PROVIDED PASSAGE ->
------------------------------
Diode 1 seems a very high temperature.
Could you download SpeedFan from my signature and record the temps using that.
Post them back here, Thanks.


----------



## aXeon (Sep 9, 2007)

*Re: Call of Duty World at War running slow*

My room temp is 23 deg. cel.


----------



## Silverj2k7 (Aug 31, 2008)

*Re: Call of Duty World at War running slow*

Damn your CPU is HOT, i remember when mine topped out at 61C, i worried. But your GPU is fine, it just seems your CPU is getting too hot. What is your current cooling set up?


----------



## Zealex (Nov 30, 2008)

*Re: Call of Duty World at War running slow*

Whens the last time you dusted your computer using a can of air? I would recommend buying a can of air from a local hardware store.


----------



## aXeon (Sep 9, 2007)
------------------------------
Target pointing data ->
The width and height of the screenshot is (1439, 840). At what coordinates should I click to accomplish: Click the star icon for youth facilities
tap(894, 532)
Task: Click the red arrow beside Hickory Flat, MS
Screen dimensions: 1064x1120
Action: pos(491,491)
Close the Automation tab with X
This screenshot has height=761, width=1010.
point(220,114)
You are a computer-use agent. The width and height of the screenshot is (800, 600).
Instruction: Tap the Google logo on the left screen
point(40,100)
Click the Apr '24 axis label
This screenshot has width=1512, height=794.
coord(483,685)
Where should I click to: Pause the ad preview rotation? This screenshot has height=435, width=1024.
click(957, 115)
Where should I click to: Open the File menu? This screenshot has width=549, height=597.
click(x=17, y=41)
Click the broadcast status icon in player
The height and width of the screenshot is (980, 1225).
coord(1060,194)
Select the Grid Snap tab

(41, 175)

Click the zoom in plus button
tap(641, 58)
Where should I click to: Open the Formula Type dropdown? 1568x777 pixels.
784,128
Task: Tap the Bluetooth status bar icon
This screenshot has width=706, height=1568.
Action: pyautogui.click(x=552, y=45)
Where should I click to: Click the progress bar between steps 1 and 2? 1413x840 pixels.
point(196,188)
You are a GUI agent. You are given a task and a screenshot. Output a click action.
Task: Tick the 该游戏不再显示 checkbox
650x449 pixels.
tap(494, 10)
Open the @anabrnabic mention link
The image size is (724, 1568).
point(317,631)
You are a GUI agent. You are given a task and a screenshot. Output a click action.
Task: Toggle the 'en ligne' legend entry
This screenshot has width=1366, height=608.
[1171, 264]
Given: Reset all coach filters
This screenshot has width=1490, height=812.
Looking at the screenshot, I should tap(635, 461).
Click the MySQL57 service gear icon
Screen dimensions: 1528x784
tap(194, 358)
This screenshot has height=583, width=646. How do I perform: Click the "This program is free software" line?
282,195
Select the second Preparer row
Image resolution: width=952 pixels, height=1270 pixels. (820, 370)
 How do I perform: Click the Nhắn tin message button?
------------------------------
CHALLENGES ->
**1)** List each distinct username that appears in a post header in the forum thread about Call of Duty World at War running slow.
**2)** Copy the forum thread word for word from "## Silverj2k7 (Aug" to "cooling set up?".

SOLUTION SET ->
**1)** aXeon, Silverj2k7, Zealex

**2)**
## Silverj2k7 (Aug 31, 2008)

*Re: Call of Duty World at War running slow*

Damn your CPU is HOT, i remember when mine topped out at 61C, i worried. But your GPU is fine, it just seems your CPU is getting too hot. What is your current cooling set up?